I sottoscritti Consiglieri regionali
Premesso che
Quotidianamente per lavoro, studi, affari milioni di cittadini sono obbligati a spostarsi nel territorio regionale mediante mezzi pubblici e privati;
Il ritardo nell’andamento delle infrastrutture crea pesanti condizionamenti per la mobilità pubblica e privata;
La mobilità privata a causa anche di un inadeguato sviluppo di quella pubblica rappresenta una delle principali fonti di inquinamento dell’aria;
Le cattive predisposizioni e gestione dei giorni di miglioramento dell’inquinamento da polveri si ripercuote negativamente sulla salute dei cittadini e sulla loro possibilità di muoversi;
Con la stagione invernale le condizioni dell’aria andranno incontro ad un netto peggioramento e i pendolari sono costretti ad affrontare un altro inverno disastroso da notizia stampa apprendiamo che il servizio ferroviario regionale offerto da Trenitalia non rispetta gli standard previsti per la pulizia costringendo i viaggiatori a convivere con diverse specie di parassiti;
Il Direttore Generale delle Ferrovie Nord, sempre a mezzo stampa, denuncia i ritardi della programmazione per la vecchiaia delle linee e dei treni e le insufficienti risorse messe a disposizione della Regione e dal Governo.

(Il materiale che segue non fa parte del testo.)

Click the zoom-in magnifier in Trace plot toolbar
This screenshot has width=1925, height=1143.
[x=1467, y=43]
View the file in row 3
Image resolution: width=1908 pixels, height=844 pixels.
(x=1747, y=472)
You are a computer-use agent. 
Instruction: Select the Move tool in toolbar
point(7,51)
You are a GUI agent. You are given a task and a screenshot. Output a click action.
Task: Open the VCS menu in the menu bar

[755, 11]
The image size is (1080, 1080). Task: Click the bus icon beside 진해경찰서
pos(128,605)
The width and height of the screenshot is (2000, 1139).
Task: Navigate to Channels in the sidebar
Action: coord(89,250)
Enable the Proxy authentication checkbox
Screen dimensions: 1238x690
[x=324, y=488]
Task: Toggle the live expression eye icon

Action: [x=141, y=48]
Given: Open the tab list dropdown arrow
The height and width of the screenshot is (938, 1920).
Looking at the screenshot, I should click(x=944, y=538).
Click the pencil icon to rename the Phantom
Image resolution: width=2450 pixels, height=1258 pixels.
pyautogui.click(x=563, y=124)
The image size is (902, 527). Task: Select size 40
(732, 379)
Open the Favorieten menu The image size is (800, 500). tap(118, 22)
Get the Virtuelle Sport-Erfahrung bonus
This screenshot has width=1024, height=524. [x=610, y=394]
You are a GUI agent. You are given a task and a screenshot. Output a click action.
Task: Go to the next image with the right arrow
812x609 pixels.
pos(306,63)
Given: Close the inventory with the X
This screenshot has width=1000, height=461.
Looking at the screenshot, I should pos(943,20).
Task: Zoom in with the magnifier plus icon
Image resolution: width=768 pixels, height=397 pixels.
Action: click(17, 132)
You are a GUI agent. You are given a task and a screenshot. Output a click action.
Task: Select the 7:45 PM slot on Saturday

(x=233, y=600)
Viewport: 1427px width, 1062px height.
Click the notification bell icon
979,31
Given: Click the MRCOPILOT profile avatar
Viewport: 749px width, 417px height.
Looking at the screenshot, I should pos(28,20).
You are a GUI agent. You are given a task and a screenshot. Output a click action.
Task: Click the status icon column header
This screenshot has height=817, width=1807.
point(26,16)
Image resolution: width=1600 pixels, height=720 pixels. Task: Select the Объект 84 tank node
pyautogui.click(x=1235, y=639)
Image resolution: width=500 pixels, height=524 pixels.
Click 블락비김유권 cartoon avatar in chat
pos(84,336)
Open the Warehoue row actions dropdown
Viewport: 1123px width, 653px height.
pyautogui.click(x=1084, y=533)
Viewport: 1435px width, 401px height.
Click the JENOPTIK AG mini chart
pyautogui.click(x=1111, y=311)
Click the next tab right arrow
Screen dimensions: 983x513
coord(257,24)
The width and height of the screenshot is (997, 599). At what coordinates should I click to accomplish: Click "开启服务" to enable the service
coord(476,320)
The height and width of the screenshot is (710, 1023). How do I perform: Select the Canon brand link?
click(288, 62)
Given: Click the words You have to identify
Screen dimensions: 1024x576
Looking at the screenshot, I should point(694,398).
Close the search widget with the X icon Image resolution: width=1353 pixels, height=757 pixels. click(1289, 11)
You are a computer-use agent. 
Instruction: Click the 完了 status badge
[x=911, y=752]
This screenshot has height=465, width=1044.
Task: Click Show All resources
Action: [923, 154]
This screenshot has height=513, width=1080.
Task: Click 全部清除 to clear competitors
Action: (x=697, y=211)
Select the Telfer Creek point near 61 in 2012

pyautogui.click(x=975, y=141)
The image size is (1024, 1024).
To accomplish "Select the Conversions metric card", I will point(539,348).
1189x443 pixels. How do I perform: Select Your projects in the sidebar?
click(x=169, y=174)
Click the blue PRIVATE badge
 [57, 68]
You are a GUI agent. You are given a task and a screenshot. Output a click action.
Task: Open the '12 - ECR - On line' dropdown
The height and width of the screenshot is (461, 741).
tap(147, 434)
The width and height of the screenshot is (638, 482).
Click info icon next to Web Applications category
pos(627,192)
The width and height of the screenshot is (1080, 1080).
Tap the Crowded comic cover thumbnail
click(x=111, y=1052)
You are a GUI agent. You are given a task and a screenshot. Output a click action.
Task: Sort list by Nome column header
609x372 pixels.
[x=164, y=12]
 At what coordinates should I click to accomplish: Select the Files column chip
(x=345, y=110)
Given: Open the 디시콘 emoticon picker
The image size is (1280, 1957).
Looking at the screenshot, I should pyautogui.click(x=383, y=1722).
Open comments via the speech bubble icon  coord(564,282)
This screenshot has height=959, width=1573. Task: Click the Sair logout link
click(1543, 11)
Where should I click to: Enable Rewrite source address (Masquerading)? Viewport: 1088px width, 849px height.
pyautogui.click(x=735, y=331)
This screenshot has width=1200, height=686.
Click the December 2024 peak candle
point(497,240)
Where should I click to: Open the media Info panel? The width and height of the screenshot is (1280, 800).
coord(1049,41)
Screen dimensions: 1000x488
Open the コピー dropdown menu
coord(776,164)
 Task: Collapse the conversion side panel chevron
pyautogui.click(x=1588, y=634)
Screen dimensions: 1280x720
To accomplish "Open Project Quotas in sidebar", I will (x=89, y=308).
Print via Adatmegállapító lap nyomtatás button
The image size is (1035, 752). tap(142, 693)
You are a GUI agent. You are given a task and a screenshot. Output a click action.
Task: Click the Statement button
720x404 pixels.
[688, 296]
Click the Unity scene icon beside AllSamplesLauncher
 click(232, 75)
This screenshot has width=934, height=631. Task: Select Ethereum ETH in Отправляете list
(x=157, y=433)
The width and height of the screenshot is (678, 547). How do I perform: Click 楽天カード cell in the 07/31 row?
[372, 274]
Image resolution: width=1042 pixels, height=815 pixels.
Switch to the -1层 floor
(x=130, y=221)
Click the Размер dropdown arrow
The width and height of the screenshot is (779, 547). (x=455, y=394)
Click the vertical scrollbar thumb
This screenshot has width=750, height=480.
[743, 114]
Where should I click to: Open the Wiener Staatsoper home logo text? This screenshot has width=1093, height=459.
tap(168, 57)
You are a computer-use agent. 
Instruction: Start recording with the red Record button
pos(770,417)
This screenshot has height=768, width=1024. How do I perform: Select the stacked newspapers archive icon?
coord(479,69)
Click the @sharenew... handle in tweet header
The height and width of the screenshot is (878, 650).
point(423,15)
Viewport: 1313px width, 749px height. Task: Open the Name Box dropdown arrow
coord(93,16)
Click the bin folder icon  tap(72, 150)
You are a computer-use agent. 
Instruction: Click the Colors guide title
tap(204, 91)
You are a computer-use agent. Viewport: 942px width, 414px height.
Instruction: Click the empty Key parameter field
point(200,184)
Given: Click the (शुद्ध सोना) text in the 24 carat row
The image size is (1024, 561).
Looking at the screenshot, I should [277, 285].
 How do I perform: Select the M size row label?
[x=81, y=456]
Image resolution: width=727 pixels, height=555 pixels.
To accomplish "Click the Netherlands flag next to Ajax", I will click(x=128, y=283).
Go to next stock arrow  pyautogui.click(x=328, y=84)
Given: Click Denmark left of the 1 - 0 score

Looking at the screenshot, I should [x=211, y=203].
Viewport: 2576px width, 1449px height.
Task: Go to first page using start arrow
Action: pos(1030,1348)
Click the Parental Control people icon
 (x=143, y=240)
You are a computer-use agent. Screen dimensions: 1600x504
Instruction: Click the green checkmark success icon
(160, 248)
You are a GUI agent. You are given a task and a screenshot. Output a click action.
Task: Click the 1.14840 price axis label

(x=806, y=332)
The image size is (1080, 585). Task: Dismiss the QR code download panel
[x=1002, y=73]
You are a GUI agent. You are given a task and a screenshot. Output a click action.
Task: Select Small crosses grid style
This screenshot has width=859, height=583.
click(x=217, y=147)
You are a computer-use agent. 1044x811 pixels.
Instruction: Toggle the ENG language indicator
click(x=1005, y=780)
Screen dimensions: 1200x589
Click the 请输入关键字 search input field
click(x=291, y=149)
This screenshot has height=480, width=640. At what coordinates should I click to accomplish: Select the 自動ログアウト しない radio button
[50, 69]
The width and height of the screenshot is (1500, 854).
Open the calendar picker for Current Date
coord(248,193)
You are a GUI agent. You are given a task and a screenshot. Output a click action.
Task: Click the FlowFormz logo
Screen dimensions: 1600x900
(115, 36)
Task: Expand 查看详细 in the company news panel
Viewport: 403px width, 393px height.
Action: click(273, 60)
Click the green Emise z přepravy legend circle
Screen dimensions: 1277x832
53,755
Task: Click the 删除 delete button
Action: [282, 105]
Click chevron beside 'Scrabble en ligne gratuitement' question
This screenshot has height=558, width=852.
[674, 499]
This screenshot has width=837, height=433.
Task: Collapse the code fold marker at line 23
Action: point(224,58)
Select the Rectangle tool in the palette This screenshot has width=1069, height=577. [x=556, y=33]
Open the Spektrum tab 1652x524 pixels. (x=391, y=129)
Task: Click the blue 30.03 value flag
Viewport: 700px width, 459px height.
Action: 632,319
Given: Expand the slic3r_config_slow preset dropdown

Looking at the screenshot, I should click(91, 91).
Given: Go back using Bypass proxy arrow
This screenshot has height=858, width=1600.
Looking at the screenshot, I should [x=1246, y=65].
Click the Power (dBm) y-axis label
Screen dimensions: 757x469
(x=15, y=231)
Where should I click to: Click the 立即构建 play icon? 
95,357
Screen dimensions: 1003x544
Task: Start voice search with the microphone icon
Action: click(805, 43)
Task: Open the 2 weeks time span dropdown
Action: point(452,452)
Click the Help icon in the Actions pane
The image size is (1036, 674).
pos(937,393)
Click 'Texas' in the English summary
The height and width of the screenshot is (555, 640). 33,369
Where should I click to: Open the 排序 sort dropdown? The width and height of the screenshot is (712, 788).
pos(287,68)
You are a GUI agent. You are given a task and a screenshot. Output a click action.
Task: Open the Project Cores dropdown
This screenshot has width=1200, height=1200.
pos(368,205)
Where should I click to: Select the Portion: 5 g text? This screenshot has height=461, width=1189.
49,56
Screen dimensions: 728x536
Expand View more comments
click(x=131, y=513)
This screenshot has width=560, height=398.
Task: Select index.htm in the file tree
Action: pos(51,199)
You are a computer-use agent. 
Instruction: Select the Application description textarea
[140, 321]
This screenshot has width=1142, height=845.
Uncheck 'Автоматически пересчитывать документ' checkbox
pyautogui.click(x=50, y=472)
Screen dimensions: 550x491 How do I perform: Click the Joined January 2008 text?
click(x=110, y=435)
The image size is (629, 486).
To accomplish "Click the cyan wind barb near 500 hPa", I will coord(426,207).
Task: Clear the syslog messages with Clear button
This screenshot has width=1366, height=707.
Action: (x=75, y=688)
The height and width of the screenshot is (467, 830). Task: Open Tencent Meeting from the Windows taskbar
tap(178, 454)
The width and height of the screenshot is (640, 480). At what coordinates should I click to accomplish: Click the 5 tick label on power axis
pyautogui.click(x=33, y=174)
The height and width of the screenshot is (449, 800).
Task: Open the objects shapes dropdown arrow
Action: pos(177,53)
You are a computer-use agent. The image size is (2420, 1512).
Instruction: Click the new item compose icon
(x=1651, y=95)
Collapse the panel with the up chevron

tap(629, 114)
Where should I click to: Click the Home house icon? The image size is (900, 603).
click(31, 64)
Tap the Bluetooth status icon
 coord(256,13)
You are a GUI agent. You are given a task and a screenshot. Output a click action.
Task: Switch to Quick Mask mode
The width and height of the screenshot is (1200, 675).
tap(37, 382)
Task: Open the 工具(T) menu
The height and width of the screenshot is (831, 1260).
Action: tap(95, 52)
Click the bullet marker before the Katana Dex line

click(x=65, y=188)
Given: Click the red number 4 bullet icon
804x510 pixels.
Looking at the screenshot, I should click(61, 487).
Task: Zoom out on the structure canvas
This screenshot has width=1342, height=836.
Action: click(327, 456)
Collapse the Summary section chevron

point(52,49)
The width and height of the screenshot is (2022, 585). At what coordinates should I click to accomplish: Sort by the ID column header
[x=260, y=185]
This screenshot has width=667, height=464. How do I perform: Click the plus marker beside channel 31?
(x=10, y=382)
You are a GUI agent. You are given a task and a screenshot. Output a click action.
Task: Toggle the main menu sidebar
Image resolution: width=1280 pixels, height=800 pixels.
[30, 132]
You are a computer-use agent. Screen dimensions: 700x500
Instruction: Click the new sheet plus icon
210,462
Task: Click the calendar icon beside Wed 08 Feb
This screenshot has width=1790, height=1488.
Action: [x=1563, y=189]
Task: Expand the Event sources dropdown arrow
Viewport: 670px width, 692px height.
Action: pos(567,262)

Tutto questo premesso si interpellano gli assessori competenti per sapere
quali sono le misure concrete prese dalla Giunta per far fronte ai disservizi denunciati;
cosa intende fare la Regione per garantire agli utenti del servizio ferroviario regionale la possibilità di viaggiare in ambienti igienici, con treni adeguati alla domanda di posti a sedere e che rispettino gli orari;
se, per rispondere agli allarmi lanciati dai responsabili delle ferrovie regionali la Giunta non intenda predisporre un piano di investimenti per l’ammodernamento della rete e l’acquisto di nuovo materiale rotabile.